Programming involves, at first sight, a lot more effort than running Excel or Google Sheets. Which is true. Sometimes you just need a simple spreadsheet, and sometimes you need a bit more.

This session aims to introduce you to the possibilities of working beyond spreadsheets:
1. The Colab environment.
2. Key libraries for working with data (Pandas, Seaborn).
3. Getting started with key **functions** for data analysis.
4. Applying those functions to actual data.




> "One reason I love programming is that it’s a cross between magic spells and LEGO." (Cassie Kozyrkov, ["Understanding Data"](https://medium.com/towards-data-science/what-is-data-8f94ae3a56b4))

# Introducing Colab
Google Colab is a programming environment that runs in the cloud (on a Google server). A Colab notebook allows you to write and annotate code and to run it on a self-contained virtual machine in the cloud. This means that you do not have to install a Python environment with all the necessary libraries on your own machine.

* [Introduction to Colab](https://colab.research.google.com/) (in notebook format)

# Libraries for data analysis
In Python, you can use specialist libraries to perform specific tasks. The libraries we focus on today are:
* [Pandas](https://pandas.pydata.org/docs/index.html) (for data analysis)
* [Seaborn](https://seaborn.pydata.org/tutorial/introduction.html) (for data visualisation)

# Functions
Libraries are like software programs that rely on Python to run. Instead of using graphical interfaces to run it we use the **functions** that come with those libraries.

In [None]:
# This code cell loads the Pandas and Seaborn libraries, and gives them short-form names.
import pandas as pd
import seaborn as sns

# Numerical data
First, let's load some simple numerical data. Here we look at the UK 2021 Census dataset on towns and housing ([source](https://www.ons.gov.uk/peoplepopulationandcommunity/housing/datasets/townsandcitiesanalysis)). This subset of the data shows the percentage of each area's population within certain age ranges.

In [None]:
# URL of the data file:
housing_url = 'https://github.com/conceptbin/DA_Notebooks/raw/master/py-intro/data/UK2021census_town_population.csv'
# Tell pandas to create a dataframe
df_hs = pd.read_csv(housing_url)

Here we declared a *variable* (housing_url) and used it in the pandas (pd) *function* `read_csv()`

But what have we loaded? Let's take a look at (some of) the data:

In [None]:
# Display the dataframe within the notebook
df_hs

The table above shows the top and tail (first and last five rows of data) of the **dataframe**, which is a data table in pandas.
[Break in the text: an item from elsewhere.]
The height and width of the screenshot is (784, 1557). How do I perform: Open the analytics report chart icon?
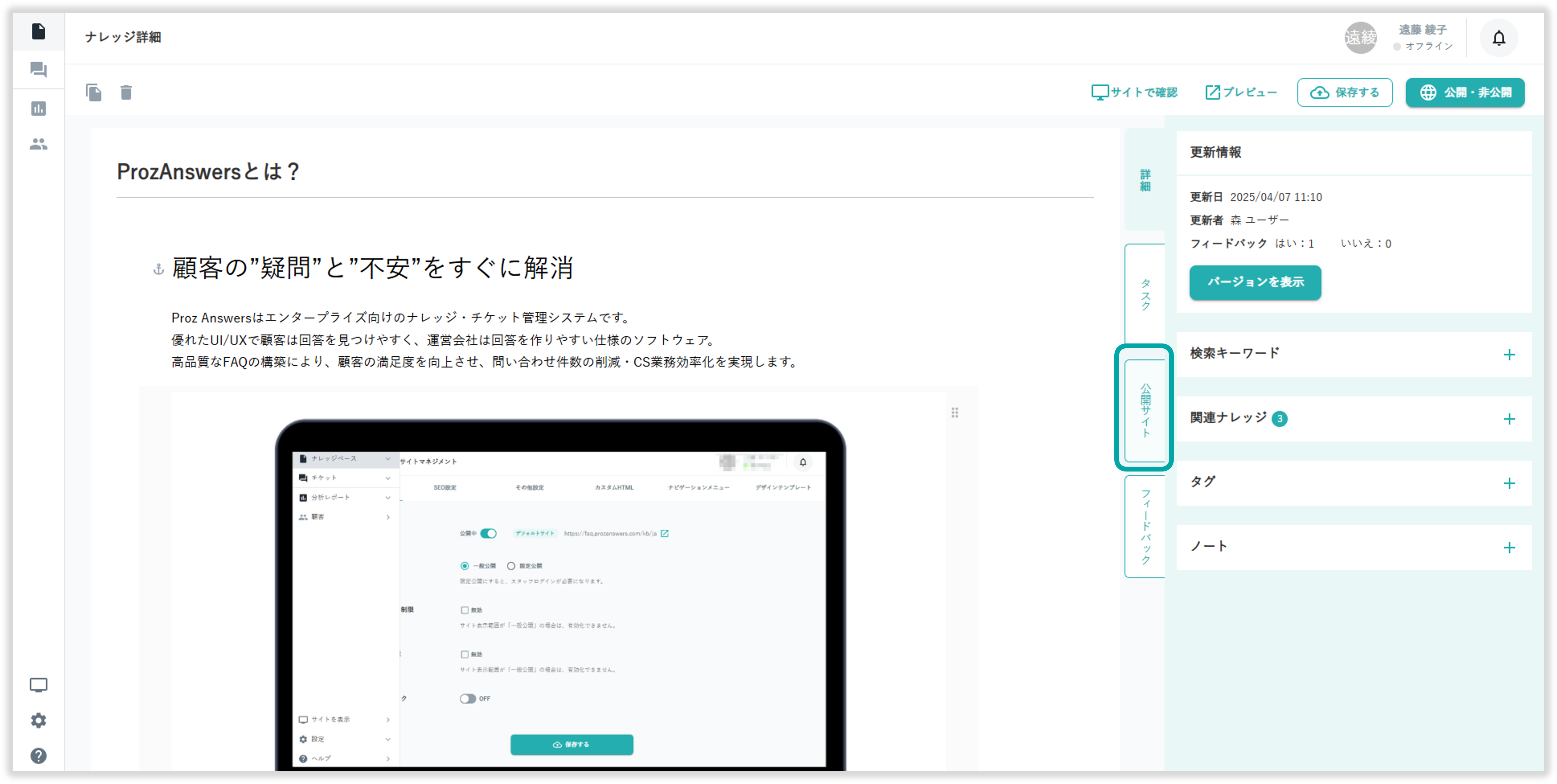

It's called a data "frame" because it's a flat, two-dimensional table of data organised in columns and rows.

## Describe the data using functions
Let's try some functions to summarise the data ([full tutorial here](https://pandas.pydata.org/docs/getting_started/intro_tutorials/06_calculate_statistics.html)):

### `info()`

In [None]:
df_hs.info()

The `info()` function gives you the basic shape (how many rows and columns) of the dataframe, a list of columns, and a description of how many have data in them (i.e., are "non-null") and what data type they are.

### `describe()`

In [None]:
df_hs.describe().round(2)

The `describe()` function gives you descriptive statistics about the numerical columns in your dataframe. These 8 data points can tell you a lot about your dataset at a glance, especially how the data is *distributed* within each column.

In [None]:
# Show a list of column headings
df_hs.keys()

### `unique()`
Unique values for a specific column:

In [None]:
df_hs['Region/Country'].unique()

### `sort()`
You can sort the dataframe by one or more column. The code below sorts, and the  `slice` operator `[:10]` shows the first 10 rows of data.

In [None]:
# Top 10 regions for the largest percentage of children in the population
df_hs.sort_values(by='Population aged 0-15 ', ascending=False)[:10]

# Visualise distributions

## Histogram
Histogram, using Seaborn, `histplot()`, bin width of 1.

In [None]:
sns.histplot(data=df_hs, x='Population aged 0-15 ', binwidth=1)

## Box plot
Box plot with Seaborn `boxplot()`

In [None]:
sns.boxplot(data=df_hs, y='Population aged 0-15 ')

## Scatterplot

In [None]:
# Scatterplot by selected region
sns.relplot(data=df_hs, x='Population aged 0-15 ', y='Region/Country')

Here's a scatterplot for all the data columns. We pass the whole dataframe to Seaborn, which inteprets the wide-form data for plotting without any further instructions needed. ([Seaborn guidance on data structures](https://seaborn.pydata.org/tutorial/data_structure.html).)

In [None]:
# Scatterplot for all data columns.
sns.relplot(data=df_hs)

# Compare categories

To have more control over how the categories are plotted, we "melt" the dataset into "long-form" (or *tidy format*).

In [None]:
# Melt the population columns into an identifier ('Age Range') and value ('Pop Pct')
df_hs_melt = pd.melt(df_hs, id_vars=['TCITY15CD', 'Town/City', 'Region/Country'], value_vars=['Population aged 0-15 ',
       'Population aged 16-64 ', 'Population aged 65+ ', 'Population aged 85+ '], var_name='Age Range', value_name='Pop Pct')

In [None]:
df_hs_melt

This allows us to select how we plot the data (i.e., by Town/City or by Region/Country).

In [None]:
sns.catplot(data=df_hs_melt, kind='strip', x='Pop Pct', y='Region/Country', hue='Age Range', aspect=1.5)